Looking to have a form on mobile for scheduling an appointment (similar to registration form info), run in a webapp.

Are there any better, innovative, more interesting methods to do a form on mobile? Examples?

  • Is this question OS-specific, cross-platform, or a webapp? Will this be coded through a custom app, or are you looking for form tools? A bit more detail would be welcome.
    – Alan
    Jun 4, 2015 at 14:36
  • Webapp, not looking for specific tools but rather ways of doing it such as "staged obligation" Jun 4, 2015 at 14:45
  • I'm voting to close this question as off-topic because it's a combination of being primarily opinion based and a general search for ideas rather than asking about a specific UX problem.
    – JohnGB
    Jun 5, 2015 at 6:22

1 Answer 1


You seem to be already familiar with it, but staged obligation is one of the best methods for lengthy form inputs.

This might be best exemplified in online store checkouts. Instead of inputting their shipping/billing address, applicable discounts, and payment info all in to one lengthy form, it is broken down into steps. This is also seen in surveys, where questions are grouped into different pages, so potential respondents aren't scared off when they see the amount of questions being asked.

Applying this to other forms will keep the user interested. You will see some users bail when they see the next page, but most will be in the mindset of, "I've already filled out the last page, and there's only a few more boxes.
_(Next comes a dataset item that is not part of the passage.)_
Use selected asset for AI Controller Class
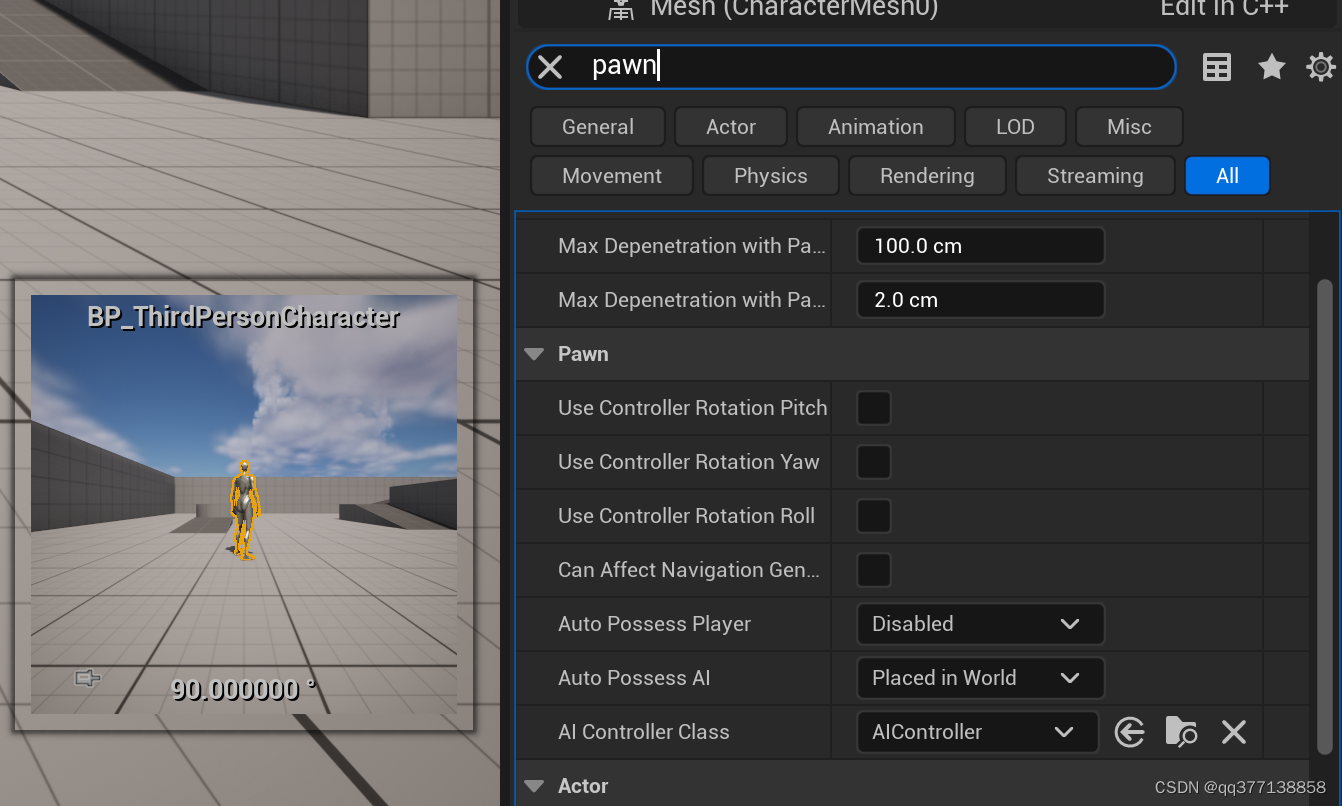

I'll keep going." A progress indicator is helpful for users to understand what they're getting into, but it may scare away some.
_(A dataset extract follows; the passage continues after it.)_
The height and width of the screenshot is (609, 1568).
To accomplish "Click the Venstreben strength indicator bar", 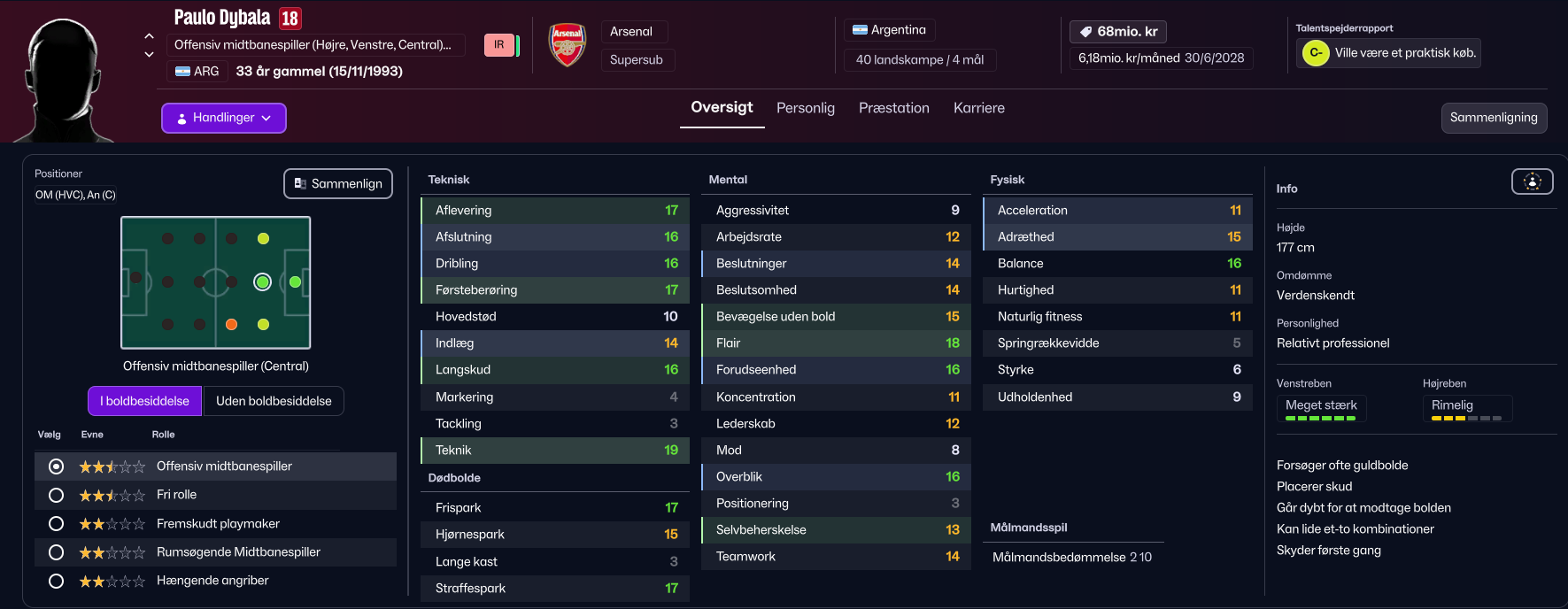I will [x=1320, y=418].
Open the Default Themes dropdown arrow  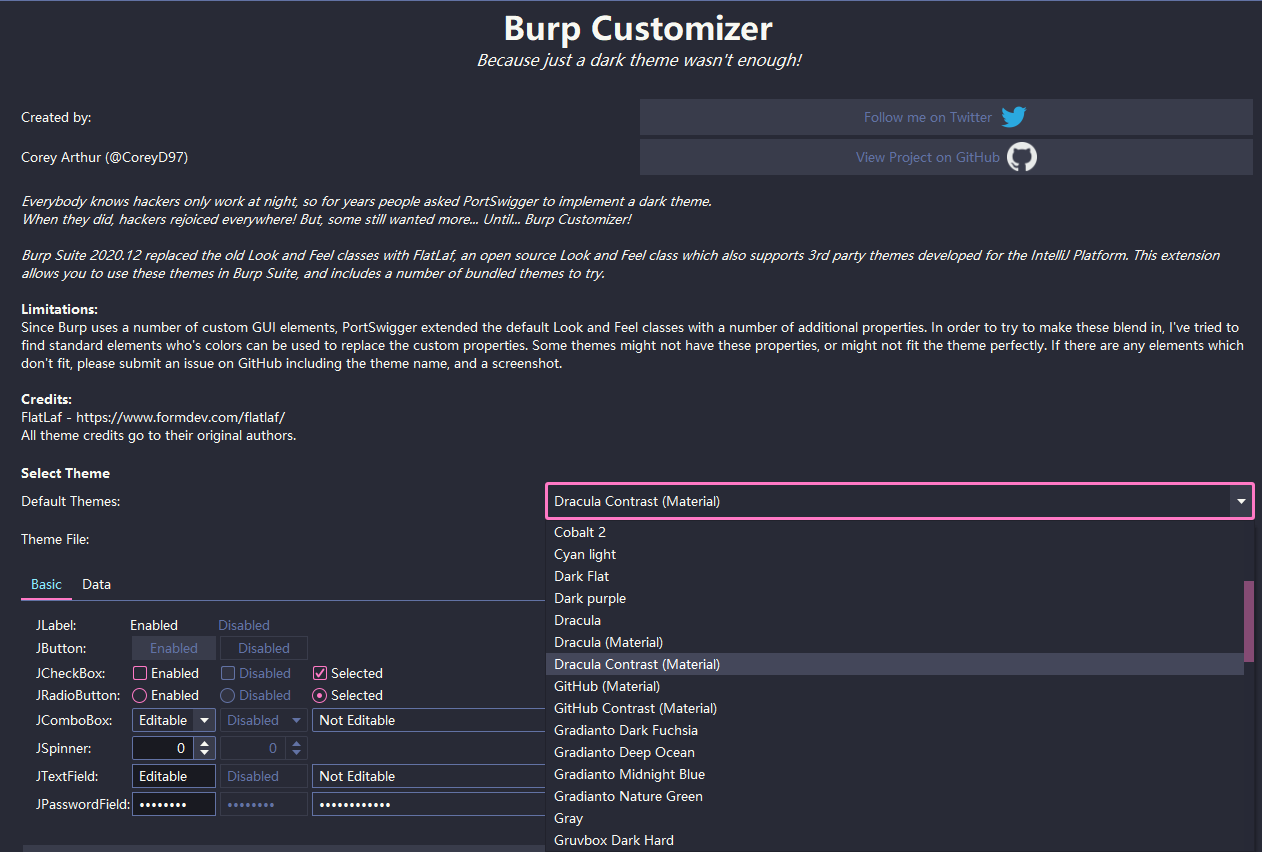(1240, 500)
Although you haven't shared details on what goes into scheduling an appointment for your application, I could easily convert the process into steps:

  • Information about you
  • Who you need to see and why
  • Pick a date and time
  • Confirm and make appointment

And assuming the user wants to schedule the appointment (as opposed to say, filling out a survey), I could see this being very effective.

However, because the form in question would be on mobile and is subject to more potential interruptions between steps (network difficulties, data usage, app crashes, etc.), separation by pages might not be effective. Steps could instead be separated on a single page, such as through drop-down views that reveal themselves as the user completes the previous step.